WHAT YOU NEED TO DO » Reproduce exactly the line with "The image size is (1568, 752)." and the lines after it. Stop at the last line of the data and include nothing else.

[Collected data entries]
======

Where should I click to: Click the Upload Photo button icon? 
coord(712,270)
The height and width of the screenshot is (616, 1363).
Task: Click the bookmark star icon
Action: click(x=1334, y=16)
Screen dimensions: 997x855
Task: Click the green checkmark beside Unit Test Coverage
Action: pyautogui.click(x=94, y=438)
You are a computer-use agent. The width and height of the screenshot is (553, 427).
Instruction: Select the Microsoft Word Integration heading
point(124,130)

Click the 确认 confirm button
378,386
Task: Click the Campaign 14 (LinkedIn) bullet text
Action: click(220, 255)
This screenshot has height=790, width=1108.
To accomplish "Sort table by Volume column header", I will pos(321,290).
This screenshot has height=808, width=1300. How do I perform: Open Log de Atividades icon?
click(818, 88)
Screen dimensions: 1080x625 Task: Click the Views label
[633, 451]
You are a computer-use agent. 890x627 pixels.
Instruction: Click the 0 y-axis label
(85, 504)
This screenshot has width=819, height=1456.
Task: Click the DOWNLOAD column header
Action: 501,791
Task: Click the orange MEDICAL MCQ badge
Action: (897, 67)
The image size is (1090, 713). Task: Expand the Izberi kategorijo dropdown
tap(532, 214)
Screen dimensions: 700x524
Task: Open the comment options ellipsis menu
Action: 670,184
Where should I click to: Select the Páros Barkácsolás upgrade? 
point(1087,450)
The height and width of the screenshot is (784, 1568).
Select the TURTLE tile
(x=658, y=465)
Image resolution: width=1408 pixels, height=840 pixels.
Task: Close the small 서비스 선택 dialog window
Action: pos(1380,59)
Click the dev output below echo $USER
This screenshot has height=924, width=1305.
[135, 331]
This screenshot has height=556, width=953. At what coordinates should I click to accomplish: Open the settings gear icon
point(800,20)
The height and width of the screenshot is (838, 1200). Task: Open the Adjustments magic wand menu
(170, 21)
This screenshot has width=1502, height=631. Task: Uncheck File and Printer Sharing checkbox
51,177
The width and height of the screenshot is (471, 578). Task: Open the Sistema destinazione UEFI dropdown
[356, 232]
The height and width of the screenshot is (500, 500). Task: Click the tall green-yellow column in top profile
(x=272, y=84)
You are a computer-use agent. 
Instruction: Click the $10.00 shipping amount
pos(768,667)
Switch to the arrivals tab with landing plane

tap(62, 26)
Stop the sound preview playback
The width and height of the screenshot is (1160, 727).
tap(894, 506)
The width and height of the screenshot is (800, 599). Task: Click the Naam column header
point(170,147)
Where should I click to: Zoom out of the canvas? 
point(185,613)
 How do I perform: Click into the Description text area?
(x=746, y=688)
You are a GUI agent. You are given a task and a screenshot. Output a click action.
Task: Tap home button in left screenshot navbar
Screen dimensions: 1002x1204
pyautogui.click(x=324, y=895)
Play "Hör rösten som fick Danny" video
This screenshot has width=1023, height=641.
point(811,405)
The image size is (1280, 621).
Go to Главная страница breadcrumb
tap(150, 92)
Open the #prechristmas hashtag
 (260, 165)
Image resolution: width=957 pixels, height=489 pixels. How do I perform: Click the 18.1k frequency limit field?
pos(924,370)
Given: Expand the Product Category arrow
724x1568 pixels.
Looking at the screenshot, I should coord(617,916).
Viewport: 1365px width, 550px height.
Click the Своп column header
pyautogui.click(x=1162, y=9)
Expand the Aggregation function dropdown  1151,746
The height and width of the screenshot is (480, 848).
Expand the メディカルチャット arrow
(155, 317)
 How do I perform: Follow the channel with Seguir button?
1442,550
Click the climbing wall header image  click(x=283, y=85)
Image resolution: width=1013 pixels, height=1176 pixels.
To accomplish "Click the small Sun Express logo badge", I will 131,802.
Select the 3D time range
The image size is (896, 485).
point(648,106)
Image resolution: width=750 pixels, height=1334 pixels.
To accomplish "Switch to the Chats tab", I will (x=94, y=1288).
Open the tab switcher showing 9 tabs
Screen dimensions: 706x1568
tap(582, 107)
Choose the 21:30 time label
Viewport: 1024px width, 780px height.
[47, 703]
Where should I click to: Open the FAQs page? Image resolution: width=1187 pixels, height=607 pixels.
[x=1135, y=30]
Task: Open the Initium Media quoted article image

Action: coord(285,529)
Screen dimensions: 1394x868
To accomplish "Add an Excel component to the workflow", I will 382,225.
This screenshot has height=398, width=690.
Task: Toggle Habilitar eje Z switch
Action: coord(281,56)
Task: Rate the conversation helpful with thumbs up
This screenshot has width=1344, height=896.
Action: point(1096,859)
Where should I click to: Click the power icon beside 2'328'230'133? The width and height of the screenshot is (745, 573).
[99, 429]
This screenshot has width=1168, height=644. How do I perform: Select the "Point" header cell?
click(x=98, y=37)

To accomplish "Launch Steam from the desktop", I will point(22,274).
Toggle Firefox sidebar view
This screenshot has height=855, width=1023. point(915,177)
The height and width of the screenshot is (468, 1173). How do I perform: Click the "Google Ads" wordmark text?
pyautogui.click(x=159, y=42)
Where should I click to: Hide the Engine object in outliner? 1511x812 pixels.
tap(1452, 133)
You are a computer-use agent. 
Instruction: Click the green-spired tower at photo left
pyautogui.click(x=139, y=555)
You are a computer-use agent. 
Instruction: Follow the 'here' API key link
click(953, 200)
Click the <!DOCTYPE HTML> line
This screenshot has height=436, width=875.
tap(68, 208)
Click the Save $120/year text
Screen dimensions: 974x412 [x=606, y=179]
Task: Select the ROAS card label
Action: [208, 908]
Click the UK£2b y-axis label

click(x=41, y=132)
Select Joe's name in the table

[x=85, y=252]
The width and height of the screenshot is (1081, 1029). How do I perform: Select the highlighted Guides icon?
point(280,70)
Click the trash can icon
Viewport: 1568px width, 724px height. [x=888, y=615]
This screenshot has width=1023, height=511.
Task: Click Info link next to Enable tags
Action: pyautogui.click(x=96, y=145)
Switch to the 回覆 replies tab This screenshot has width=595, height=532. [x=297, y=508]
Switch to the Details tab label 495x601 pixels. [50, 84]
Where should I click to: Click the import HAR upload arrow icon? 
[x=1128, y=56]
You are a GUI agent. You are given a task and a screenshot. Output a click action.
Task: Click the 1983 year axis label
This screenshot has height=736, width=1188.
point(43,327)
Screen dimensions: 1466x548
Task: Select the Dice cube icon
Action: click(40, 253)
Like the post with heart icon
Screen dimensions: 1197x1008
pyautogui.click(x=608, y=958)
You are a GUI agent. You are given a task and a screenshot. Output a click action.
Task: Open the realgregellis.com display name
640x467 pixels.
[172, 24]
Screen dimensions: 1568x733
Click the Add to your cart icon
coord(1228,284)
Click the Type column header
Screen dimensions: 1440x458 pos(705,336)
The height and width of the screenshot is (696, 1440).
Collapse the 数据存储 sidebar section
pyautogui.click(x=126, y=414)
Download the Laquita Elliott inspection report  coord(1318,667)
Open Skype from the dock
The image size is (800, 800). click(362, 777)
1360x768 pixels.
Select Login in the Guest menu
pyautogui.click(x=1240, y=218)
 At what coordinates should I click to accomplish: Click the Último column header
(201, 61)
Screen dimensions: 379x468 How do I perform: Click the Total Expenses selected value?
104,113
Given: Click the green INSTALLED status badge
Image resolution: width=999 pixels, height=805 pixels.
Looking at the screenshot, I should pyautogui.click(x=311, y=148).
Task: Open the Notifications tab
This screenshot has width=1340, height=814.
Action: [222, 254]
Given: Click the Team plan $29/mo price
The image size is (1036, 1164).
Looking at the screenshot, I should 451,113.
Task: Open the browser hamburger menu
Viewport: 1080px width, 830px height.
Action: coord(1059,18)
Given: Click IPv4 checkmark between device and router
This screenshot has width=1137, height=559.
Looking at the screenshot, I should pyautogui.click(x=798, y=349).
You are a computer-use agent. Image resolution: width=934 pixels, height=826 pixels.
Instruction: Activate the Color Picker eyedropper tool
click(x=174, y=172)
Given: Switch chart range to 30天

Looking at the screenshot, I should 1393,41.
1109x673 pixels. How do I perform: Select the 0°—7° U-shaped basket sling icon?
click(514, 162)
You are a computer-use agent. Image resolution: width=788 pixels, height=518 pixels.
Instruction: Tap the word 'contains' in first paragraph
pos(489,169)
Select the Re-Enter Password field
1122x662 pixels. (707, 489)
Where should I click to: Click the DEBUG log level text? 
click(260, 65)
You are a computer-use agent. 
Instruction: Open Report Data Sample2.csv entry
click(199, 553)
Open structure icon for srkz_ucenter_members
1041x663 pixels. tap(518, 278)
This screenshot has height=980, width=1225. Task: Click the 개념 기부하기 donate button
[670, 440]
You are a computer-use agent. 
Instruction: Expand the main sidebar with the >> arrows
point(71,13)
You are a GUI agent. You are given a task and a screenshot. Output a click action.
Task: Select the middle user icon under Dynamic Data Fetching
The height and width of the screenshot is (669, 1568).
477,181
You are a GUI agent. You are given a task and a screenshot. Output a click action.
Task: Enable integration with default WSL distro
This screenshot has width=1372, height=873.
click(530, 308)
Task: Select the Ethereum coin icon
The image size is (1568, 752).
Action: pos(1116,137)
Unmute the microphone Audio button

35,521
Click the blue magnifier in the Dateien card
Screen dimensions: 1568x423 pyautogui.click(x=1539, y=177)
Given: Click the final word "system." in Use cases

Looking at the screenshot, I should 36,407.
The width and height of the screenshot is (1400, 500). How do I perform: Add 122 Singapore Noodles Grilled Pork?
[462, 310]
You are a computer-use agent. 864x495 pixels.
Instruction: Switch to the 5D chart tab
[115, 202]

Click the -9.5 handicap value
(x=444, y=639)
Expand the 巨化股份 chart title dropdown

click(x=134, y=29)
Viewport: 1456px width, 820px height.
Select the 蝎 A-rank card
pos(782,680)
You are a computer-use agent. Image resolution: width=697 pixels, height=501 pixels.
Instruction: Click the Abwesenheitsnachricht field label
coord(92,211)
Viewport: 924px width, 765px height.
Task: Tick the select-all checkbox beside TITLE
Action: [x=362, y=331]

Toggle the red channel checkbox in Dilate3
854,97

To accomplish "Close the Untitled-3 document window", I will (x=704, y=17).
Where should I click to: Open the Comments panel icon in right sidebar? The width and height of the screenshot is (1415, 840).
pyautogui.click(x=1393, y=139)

======

TASK RESULT »
The image size is (1568, 752).
Action: pos(1116,137)
Unmute the microphone Audio button

35,521
Click the blue magnifier in the Dateien card
Screen dimensions: 1568x423 pyautogui.click(x=1539, y=177)
Given: Click the final word "system." in Use cases

Looking at the screenshot, I should 36,407.
The width and height of the screenshot is (1400, 500). How do I perform: Add 122 Singapore Noodles Grilled Pork?
[462, 310]
You are a computer-use agent. 864x495 pixels.
Instruction: Switch to the 5D chart tab
[115, 202]

Click the -9.5 handicap value
(x=444, y=639)
Expand the 巨化股份 chart title dropdown

click(x=134, y=29)
Viewport: 1456px width, 820px height.
Select the 蝎 A-rank card
pos(782,680)
You are a computer-use agent. Image resolution: width=697 pixels, height=501 pixels.
Instruction: Click the Abwesenheitsnachricht field label
coord(92,211)
Viewport: 924px width, 765px height.
Task: Tick the select-all checkbox beside TITLE
Action: [x=362, y=331]

Toggle the red channel checkbox in Dilate3
854,97

To accomplish "Close the Untitled-3 document window", I will (x=704, y=17).
Where should I click to: Open the Comments panel icon in right sidebar? The width and height of the screenshot is (1415, 840).
pyautogui.click(x=1393, y=139)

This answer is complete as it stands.